● Quoted passage
§ §

Analysis of the tumor reactivity of tumor-infiltrating lymphocytes in a metastatic melanoma lesion that lost MHC class I expression after anti-PD-1 therapy.

MHC class I loss due to the abnormality of β2-microgloburin (B2M) gene is one of the mechanism underlying delayed relapses in melanoma patients long after the initial positive responses to anti-PD-1 therapy. However, the tumor-specific reactivity of tumor-infiltrating lymphocytes (TILs) in tumor lesions that lost MHC class I expression has not been well evaluated. We report the case of a 55-year-old woman with two metastatic melanoma lesions. After a 12-month period of successful tumor suppression by anti-PD-1 antibody therapy, one lesion started to grow again. We resected both lesions and examined the tumor cells and TILs. The shrinking lesion consisted of necrotic tissue and macrophages, and the enlarged lesion consisted of both necrotic tissue and viable tumor cells. The tumor cells completely lost MHC class I expression, but it was restored upon retroviral transduction of the normal B2M gene. When we checked the tumor-specific reactivity of TILs derived from the relapsing lesion, we found that these TILs failed to recognize the native tumor cells derived from the lesion, but strongly recognized the MHC-class-I-recovered cells by B2M transduction. Our report emphasizes the limitations of T-cell-based immunotherapy and highlights the importance of developing alternative strategies for such cases.

§ §

● Supplied entries
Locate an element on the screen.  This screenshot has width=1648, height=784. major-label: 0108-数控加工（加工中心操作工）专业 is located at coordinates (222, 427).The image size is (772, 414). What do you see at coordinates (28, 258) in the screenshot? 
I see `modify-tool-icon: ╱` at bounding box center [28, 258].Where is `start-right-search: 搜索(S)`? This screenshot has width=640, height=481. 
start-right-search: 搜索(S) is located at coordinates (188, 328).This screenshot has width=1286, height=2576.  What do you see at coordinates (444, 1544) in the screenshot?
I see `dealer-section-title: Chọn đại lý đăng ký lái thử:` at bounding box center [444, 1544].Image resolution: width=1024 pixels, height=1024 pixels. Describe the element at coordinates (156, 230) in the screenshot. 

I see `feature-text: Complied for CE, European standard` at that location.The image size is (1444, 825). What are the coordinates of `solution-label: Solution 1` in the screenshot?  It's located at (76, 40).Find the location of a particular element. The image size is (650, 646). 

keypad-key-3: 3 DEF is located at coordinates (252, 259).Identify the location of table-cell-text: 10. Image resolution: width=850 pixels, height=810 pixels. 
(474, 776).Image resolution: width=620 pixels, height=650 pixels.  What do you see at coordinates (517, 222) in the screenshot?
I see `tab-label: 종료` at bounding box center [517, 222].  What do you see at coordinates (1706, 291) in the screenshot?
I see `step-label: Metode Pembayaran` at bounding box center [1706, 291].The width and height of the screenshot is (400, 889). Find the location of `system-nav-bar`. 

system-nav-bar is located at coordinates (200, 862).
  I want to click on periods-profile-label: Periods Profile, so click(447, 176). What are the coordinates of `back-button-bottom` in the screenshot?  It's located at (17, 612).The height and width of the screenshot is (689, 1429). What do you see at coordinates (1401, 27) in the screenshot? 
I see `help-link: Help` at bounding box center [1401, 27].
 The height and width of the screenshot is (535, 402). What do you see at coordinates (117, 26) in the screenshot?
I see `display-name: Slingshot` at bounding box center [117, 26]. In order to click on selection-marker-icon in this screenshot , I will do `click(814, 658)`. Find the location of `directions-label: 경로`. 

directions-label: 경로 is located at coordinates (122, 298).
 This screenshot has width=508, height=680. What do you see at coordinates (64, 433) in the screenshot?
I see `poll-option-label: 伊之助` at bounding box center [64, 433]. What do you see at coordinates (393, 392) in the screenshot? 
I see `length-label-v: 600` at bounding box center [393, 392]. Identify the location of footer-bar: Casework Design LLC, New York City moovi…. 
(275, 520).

§ §

● Required actions
[1] List every abbreviation used in the melanoma abstract.
[2] From the melanoma abstract, write out the passage that begins with "Analysis of the" and ends after "after anti-PD-1 therapy.", switching "tumor-infiltrating lymphocytes" to "tumor-associated lymphocytes".

● Answers in order
[1] MHC, PD-1, B2M, TILs

[2]
Analysis of the tumor reactivity of tumor-associated lymphocytes in a metastatic melanoma lesion that lost MHC class I expression after anti-PD-1 therapy.